From the Suter article, a direct quote from Choi:

“Everyone wants the answer. They want us to have the solution. But we don’t have a solution. We’re just trying to feed and take care of people.”

No one asked him to take care of anyone. And no one asked him to “challenge the binary structure of privileged thought patterns” either. Although I have enjoyed Choi’s food here in LA to a greater or lesser extent, let me share a bias of my own. There was an episode of Top Chef a while back where he was asked to come and judge a particular challenge. I recall him telling Carlos Gaytan (who is Mexican) that his al pastor lacked “soul” or something of that nature in a particularly smug fashion. I think that the conceit of the segment was that everyone somehow missed the mark. Whether or not that be the case, or (even worse) if that was Choi’s actual sentiment, it reeks of a certain insincerity with hues of cultural imperialism. Which leads me to wonder if Choi and Patterson have actually spent time in the communities that they believe they are helping prior to rolling this venture out. Did they do a community needs assessment to discover what the residents actually desire and want? We have seen time and time again in the world of social welfare that efforts based in notions of privilege neither meet the actual needs of the people they purport to serve, nor wind up being successful.

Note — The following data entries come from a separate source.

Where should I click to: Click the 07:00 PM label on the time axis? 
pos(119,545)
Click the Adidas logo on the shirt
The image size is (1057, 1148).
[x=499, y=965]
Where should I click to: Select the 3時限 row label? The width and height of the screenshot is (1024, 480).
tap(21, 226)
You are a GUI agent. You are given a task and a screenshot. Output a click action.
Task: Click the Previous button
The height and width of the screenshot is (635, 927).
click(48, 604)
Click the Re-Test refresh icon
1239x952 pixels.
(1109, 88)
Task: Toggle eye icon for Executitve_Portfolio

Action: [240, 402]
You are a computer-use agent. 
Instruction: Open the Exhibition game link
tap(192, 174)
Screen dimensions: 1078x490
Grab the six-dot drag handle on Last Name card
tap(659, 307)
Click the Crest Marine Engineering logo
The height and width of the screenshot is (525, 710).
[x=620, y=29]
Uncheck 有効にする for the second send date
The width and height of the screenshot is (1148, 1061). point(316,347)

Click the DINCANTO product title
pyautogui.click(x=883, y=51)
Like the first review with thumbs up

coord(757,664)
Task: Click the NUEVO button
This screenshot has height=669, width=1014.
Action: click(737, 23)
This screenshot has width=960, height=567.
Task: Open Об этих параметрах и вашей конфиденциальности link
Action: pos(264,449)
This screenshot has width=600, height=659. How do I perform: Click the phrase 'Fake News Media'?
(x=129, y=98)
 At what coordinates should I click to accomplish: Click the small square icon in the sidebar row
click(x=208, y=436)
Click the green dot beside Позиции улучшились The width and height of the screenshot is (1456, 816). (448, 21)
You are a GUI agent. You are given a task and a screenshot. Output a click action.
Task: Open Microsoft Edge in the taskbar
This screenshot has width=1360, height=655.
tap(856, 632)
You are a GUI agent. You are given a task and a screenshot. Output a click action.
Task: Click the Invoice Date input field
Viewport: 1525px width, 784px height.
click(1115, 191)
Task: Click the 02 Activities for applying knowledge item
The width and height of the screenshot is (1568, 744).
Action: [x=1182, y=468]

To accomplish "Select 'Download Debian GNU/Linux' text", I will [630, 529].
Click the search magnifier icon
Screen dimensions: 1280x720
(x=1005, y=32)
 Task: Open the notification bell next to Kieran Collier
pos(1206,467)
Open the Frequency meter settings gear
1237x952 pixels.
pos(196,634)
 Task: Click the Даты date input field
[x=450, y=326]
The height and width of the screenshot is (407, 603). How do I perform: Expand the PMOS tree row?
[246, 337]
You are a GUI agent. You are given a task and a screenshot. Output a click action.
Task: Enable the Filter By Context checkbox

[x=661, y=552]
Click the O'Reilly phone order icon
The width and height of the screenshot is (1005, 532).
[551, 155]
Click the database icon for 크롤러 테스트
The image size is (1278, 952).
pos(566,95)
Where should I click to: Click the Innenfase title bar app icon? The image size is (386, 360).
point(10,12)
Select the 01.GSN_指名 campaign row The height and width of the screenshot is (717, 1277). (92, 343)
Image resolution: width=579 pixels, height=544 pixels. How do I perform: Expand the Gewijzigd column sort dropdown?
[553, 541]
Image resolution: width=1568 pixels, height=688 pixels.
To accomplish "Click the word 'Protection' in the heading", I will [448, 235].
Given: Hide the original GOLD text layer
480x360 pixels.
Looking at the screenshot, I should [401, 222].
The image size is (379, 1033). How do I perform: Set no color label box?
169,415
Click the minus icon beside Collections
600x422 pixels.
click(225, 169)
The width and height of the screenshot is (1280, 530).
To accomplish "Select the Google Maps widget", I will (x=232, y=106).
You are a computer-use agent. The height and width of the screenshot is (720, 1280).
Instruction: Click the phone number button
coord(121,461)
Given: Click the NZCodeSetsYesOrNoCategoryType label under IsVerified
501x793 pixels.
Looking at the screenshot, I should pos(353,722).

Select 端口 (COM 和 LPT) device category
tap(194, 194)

And can we just mention that in the past day or so, Eater has posted no less that three articles indicating that Mr. Wells’ review might have been a bit ill-advised. I enjoyed Wells article far more than those posted on Eater, or the linked Suter article either.

And just to be petty, let me share my bias regarding Patterson. My one meal at Coi was one of the most difficult meals I have ever experienced. It was so relentlessly salty and acidic that I thought that my tongue was going to start waving a white flag. I’m done. For now.


Choi certainly isn’t giving Locol’s food the kind of criticism he blasted at those poor Top Chef contestants. Same goes for Chego, the kung pau noodle bowl I had was mushy bland glop.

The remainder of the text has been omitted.